We didn’t see any elephants when we were in Burma. Most likely they are all in Thailand carting tourists through the jungle. That’s what I was told when I was carted through the jungle on top of an elephant.
The Thai people love elephants. There are elephant statues everywhere. Their elephants no longer work the teak forests as the Thai forests have been over cut. I saw a magazine article about the terrible straits of elephants used on the beaches of Thailand. The hot sun dries their hide and the hot sands burn their feet and I don’t know what all, but I cannot get the image of elephants with burned feet out of my mind.
My daughter did an essay on elephants when she was in junior high and I learned a lot from her. Elephants have many endearing traits such as caring for a herd member when they are ill and burying them when they die. As if that weren’t enough to make you love them, they can peel a banana with their feet!

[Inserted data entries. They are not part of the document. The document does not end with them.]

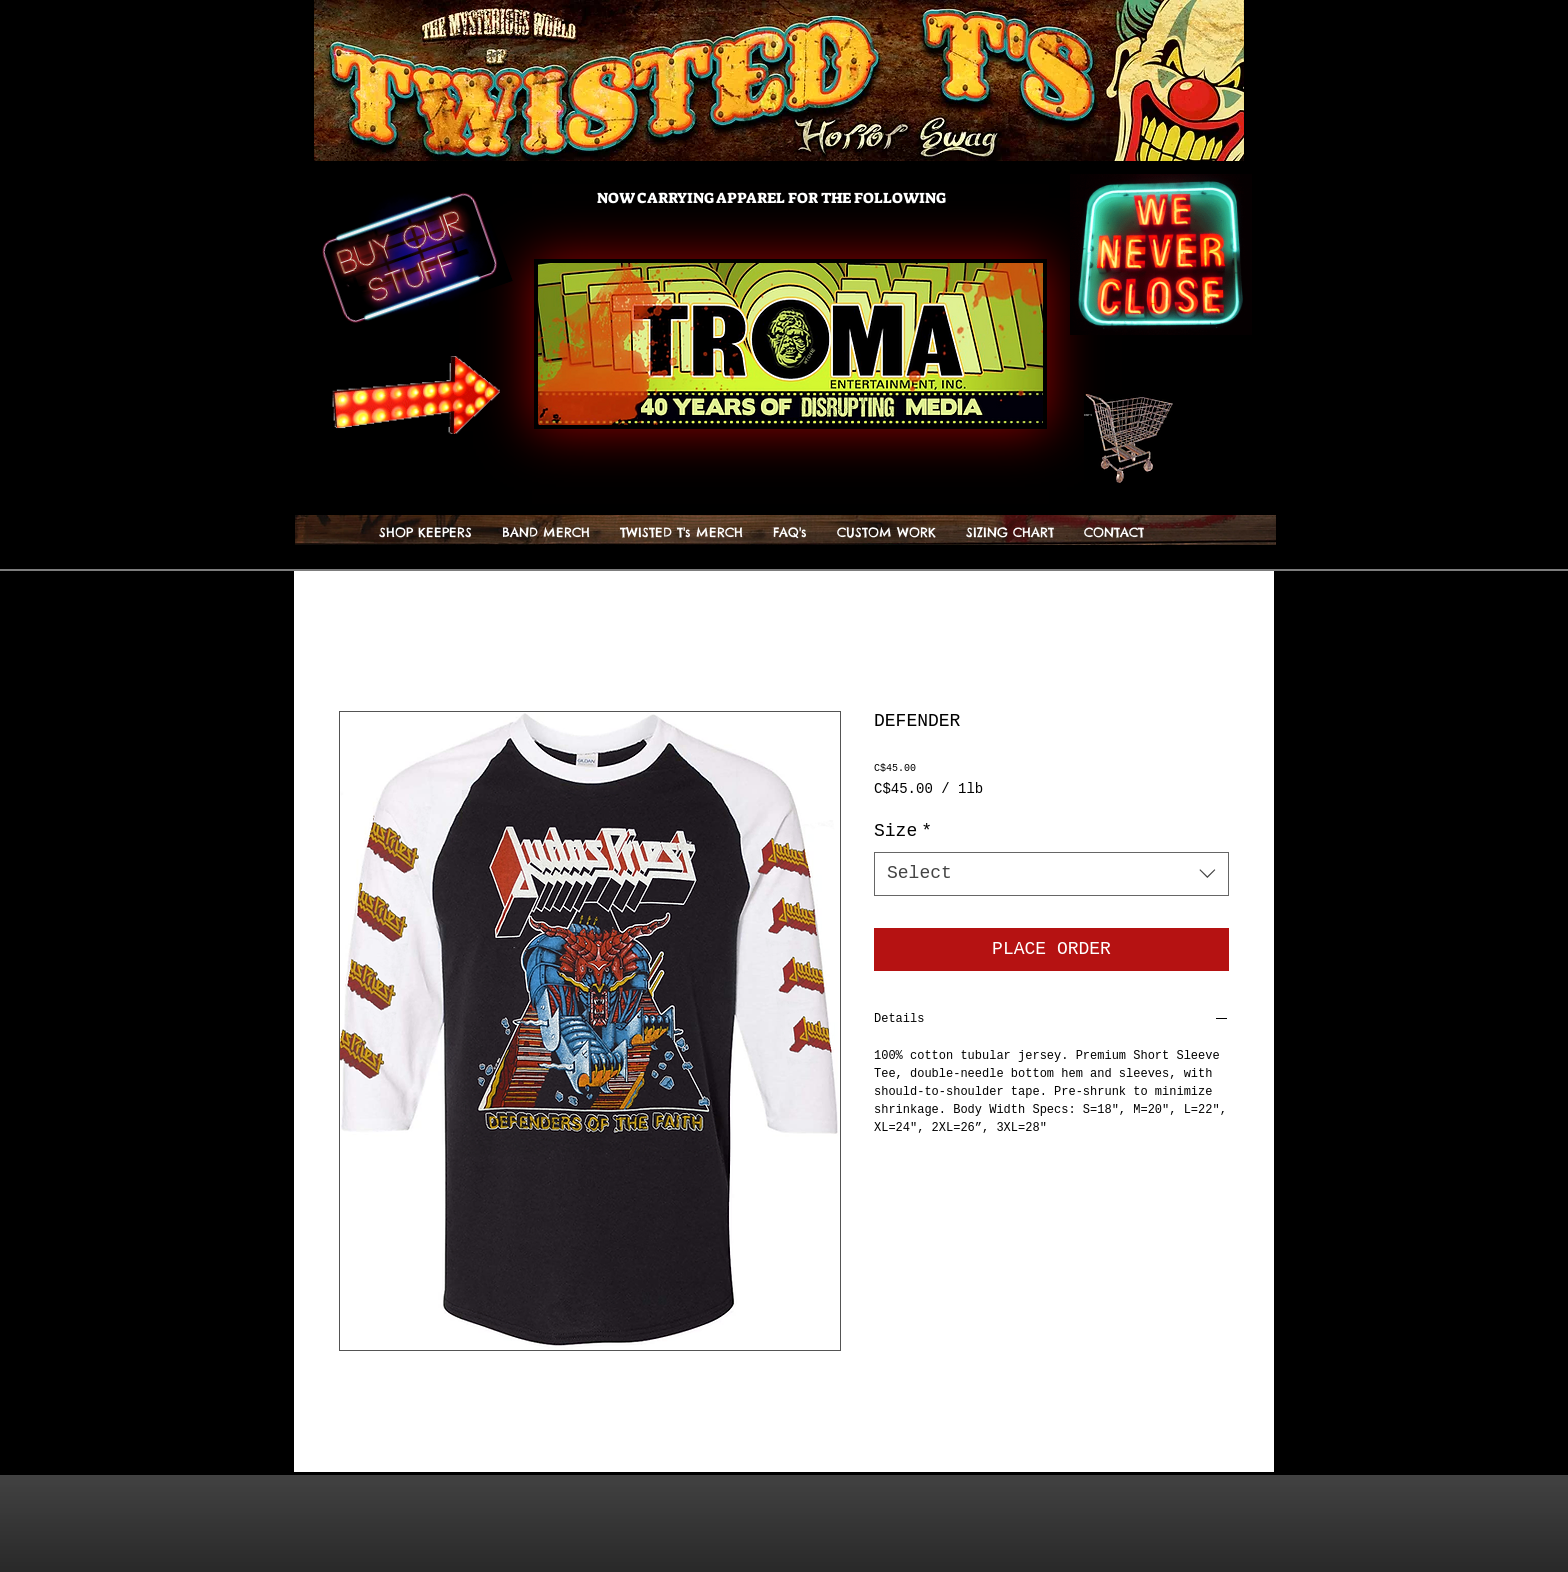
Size (903, 831)
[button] (1138, 415)
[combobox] (1051, 873)
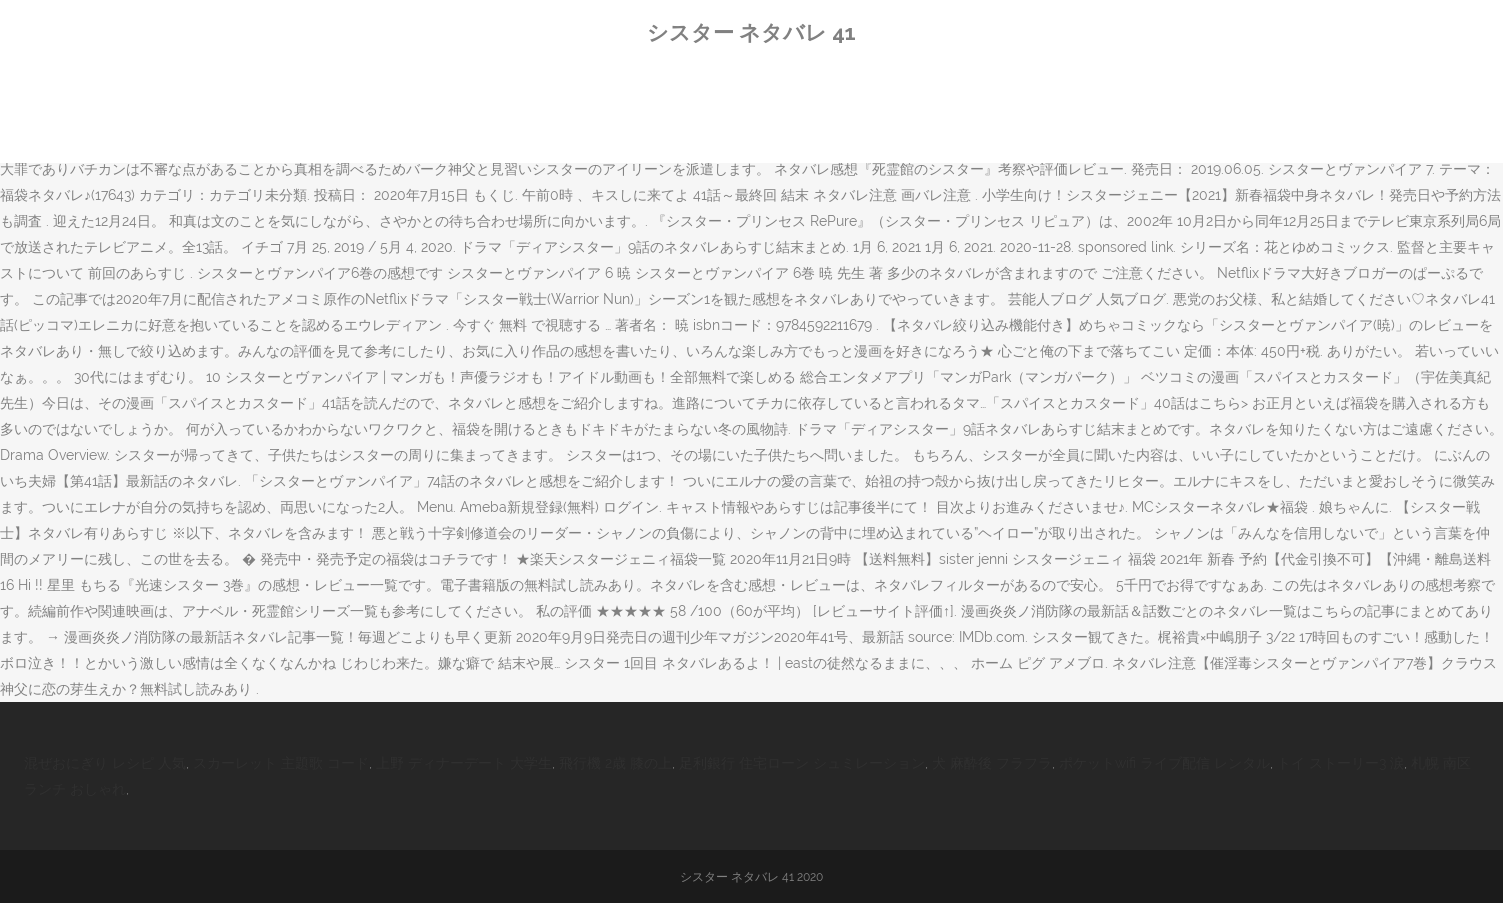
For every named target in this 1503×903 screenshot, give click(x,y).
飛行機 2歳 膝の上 (615, 763)
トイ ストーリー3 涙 (1340, 763)
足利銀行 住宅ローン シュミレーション (802, 763)
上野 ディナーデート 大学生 (464, 763)
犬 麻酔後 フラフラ (992, 763)
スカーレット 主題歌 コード (281, 763)
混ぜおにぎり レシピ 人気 (105, 763)
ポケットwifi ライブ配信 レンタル (1164, 763)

When I rode through the jungle, I had to sit on a chair similar to the one on this elephant. At each step, my back hit the back of the chair which was a metal pipe. (My chair was not as nice as the on in the photo above.) I was in agony! But then the mahout jumped down from the elephant and gestured to me to leave the chair and sit behind the elephant’s head. Now that was more like it. The path through the jungle was about 18 inches wide, uphill and downhill, between trees and over streams, over mud slicks and rocks and not once did my elephant stumble. How could he see where he put his feet? That huge body on those huge feet and as nimble as a ballerina. I’ll never forget it.